## Provided records
☆ ☆ ☆ ☆ ☆ ☆ ☆
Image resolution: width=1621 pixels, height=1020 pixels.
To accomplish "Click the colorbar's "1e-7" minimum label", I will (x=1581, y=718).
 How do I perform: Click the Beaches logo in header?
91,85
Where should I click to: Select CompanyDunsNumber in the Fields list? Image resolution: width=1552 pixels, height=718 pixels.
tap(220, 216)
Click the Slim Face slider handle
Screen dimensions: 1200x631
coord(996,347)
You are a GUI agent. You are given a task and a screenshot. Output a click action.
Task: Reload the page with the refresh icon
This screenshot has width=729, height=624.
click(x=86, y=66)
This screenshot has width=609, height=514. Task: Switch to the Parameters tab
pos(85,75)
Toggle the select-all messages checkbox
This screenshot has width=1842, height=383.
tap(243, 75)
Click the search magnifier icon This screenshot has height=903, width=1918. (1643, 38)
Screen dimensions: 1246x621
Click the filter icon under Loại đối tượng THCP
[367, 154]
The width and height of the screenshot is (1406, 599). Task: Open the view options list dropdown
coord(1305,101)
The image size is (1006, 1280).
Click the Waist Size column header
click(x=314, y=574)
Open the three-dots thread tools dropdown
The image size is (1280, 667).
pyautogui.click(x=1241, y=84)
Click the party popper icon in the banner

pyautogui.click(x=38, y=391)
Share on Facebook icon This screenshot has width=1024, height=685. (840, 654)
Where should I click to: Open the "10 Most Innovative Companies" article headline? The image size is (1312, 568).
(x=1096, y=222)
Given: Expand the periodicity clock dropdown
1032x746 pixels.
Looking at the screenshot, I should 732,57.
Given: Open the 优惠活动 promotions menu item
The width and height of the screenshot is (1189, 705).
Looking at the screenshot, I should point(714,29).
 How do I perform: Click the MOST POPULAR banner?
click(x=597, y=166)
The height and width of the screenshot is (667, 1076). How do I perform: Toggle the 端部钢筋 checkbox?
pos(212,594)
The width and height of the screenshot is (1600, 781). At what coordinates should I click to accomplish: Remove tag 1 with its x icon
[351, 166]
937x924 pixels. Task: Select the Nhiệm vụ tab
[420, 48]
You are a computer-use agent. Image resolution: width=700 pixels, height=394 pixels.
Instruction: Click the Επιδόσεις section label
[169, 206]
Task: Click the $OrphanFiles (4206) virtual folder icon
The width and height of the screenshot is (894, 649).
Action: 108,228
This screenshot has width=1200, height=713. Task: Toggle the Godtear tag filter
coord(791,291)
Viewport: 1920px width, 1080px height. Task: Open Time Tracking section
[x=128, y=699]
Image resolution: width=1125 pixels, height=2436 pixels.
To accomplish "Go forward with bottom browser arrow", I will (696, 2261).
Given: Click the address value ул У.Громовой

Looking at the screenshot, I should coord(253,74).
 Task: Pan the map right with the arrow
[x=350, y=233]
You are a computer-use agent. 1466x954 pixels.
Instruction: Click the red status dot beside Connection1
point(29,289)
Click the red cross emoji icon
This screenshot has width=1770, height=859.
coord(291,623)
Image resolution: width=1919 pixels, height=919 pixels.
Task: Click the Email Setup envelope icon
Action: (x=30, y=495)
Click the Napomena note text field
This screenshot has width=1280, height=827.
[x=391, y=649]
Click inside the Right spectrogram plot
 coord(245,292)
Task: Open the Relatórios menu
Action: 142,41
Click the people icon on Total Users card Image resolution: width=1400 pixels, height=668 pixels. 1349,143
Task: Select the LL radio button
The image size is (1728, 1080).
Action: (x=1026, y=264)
☆ ☆ ☆ ☆ ☆ ☆ ☆
## Exercise requirements
Here you need to write out the listing above exactly, from its first line to its last.

## Task answer
Image resolution: width=1621 pixels, height=1020 pixels.
To accomplish "Click the colorbar's "1e-7" minimum label", I will (x=1581, y=718).
 How do I perform: Click the Beaches logo in header?
91,85
Where should I click to: Select CompanyDunsNumber in the Fields list? Image resolution: width=1552 pixels, height=718 pixels.
tap(220, 216)
Click the Slim Face slider handle
Screen dimensions: 1200x631
coord(996,347)
You are a GUI agent. You are given a task and a screenshot. Output a click action.
Task: Reload the page with the refresh icon
This screenshot has width=729, height=624.
click(x=86, y=66)
This screenshot has width=609, height=514. Task: Switch to the Parameters tab
pos(85,75)
Toggle the select-all messages checkbox
This screenshot has width=1842, height=383.
tap(243, 75)
Click the search magnifier icon This screenshot has height=903, width=1918. (1643, 38)
Screen dimensions: 1246x621
Click the filter icon under Loại đối tượng THCP
[367, 154]
The width and height of the screenshot is (1406, 599). Task: Open the view options list dropdown
coord(1305,101)
The image size is (1006, 1280).
Click the Waist Size column header
click(x=314, y=574)
Open the three-dots thread tools dropdown
The image size is (1280, 667).
pyautogui.click(x=1241, y=84)
Click the party popper icon in the banner

pyautogui.click(x=38, y=391)
Share on Facebook icon This screenshot has width=1024, height=685. (840, 654)
Where should I click to: Open the "10 Most Innovative Companies" article headline? The image size is (1312, 568).
(x=1096, y=222)
Given: Expand the periodicity clock dropdown
1032x746 pixels.
Looking at the screenshot, I should 732,57.
Given: Open the 优惠活动 promotions menu item
The width and height of the screenshot is (1189, 705).
Looking at the screenshot, I should point(714,29).
 How do I perform: Click the MOST POPULAR banner?
click(x=597, y=166)
The height and width of the screenshot is (667, 1076). How do I perform: Toggle the 端部钢筋 checkbox?
pos(212,594)
The width and height of the screenshot is (1600, 781). At what coordinates should I click to accomplish: Remove tag 1 with its x icon
[351, 166]
937x924 pixels. Task: Select the Nhiệm vụ tab
[420, 48]
You are a computer-use agent. Image resolution: width=700 pixels, height=394 pixels.
Instruction: Click the Επιδόσεις section label
[169, 206]
Task: Click the $OrphanFiles (4206) virtual folder icon
The width and height of the screenshot is (894, 649).
Action: 108,228
This screenshot has width=1200, height=713. Task: Toggle the Godtear tag filter
coord(791,291)
Viewport: 1920px width, 1080px height. Task: Open Time Tracking section
[x=128, y=699]
Image resolution: width=1125 pixels, height=2436 pixels.
To accomplish "Go forward with bottom browser arrow", I will (696, 2261).
Given: Click the address value ул У.Громовой

Looking at the screenshot, I should coord(253,74).
 Task: Pan the map right with the arrow
[x=350, y=233]
You are a computer-use agent. 1466x954 pixels.
Instruction: Click the red status dot beside Connection1
point(29,289)
Click the red cross emoji icon
This screenshot has width=1770, height=859.
coord(291,623)
Image resolution: width=1919 pixels, height=919 pixels.
Task: Click the Email Setup envelope icon
Action: (x=30, y=495)
Click the Napomena note text field
This screenshot has width=1280, height=827.
[x=391, y=649]
Click inside the Right spectrogram plot
 coord(245,292)
Task: Open the Relatórios menu
Action: 142,41
Click the people icon on Total Users card Image resolution: width=1400 pixels, height=668 pixels. 1349,143
Task: Select the LL radio button
The image size is (1728, 1080).
Action: (x=1026, y=264)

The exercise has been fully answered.